SIMPLE SUMMARY: This study evaluated the effect of histidine (His) on hepatic glucose output and the expression of genes related to the gluconeogenic pathway in vitro. The results demonstrate that the supplementation of HIS can significantly improve the mRNA expression of phosphoenolpyruvate carboxykinase 1 (PCK1), phosphoenolpyruvate carboxykinase 2 (PCK2), fructose-1,6-bisphosphatase 1 (FBP1), and glucose-6-phosphatase (G6PC). Moreover, the addition of His ameliorated bovine hepatocytes glucose output. This study demonstrated that bovine hepatocytes can efficiently convert His into glucose to provide the energy required.
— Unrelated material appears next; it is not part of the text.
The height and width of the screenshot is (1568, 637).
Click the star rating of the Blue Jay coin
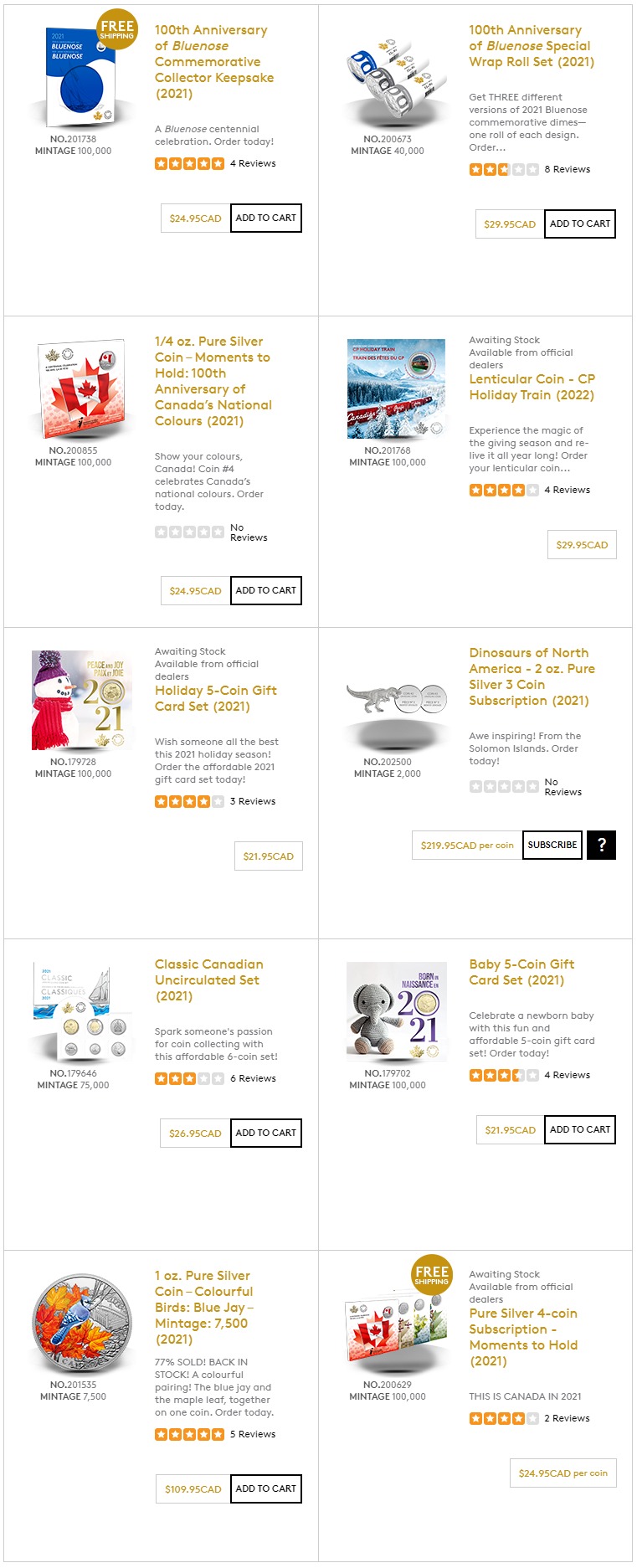coord(189,1434)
ABSTRACT: Histidine (His) is considered to be the first-limiting amino acid (AA) on grass silage-based diets in lactation cows, which correlate positively with lactose yield. The higher glucose requirements of lactating cows can be met through a combination of increased capacity for gluconeogenesis and increased supply of gluconeogenic precursors. However, the effect of His on the expression of gluconeogenic genes in the bovine hepatocytes is less known. Therefore, this study aimed to investigate the regulatory effect of His on the key gluconeogenic genes and glucose output in bovine hepatocytes. The addition of 0.15, 0.6, and 1.2 mM His in a medium significantly enhanced (p < 0.05) the viability of bovine hepatocytes. Remarkably, 1.2 mM His induced profound changes (p < 0.05) in the mRNA level of key genes involved in gluconeogenesis, including PCK1, PCK2, FBP1, and G6PC in vitro. Furthermore, the mRNA expression of PCK1 was significantly elevated (p < 0.05) by the addition of 1.2 mM His at 3, 6, 12, and 24 h of incubation. The hepatic glucose output increased (p < 0.05) linearly with increasing His concentration. These findings indicate that the addition of His may be efficiently converted into glucose via the upregulation of genes related to the gluconeogenic pathway.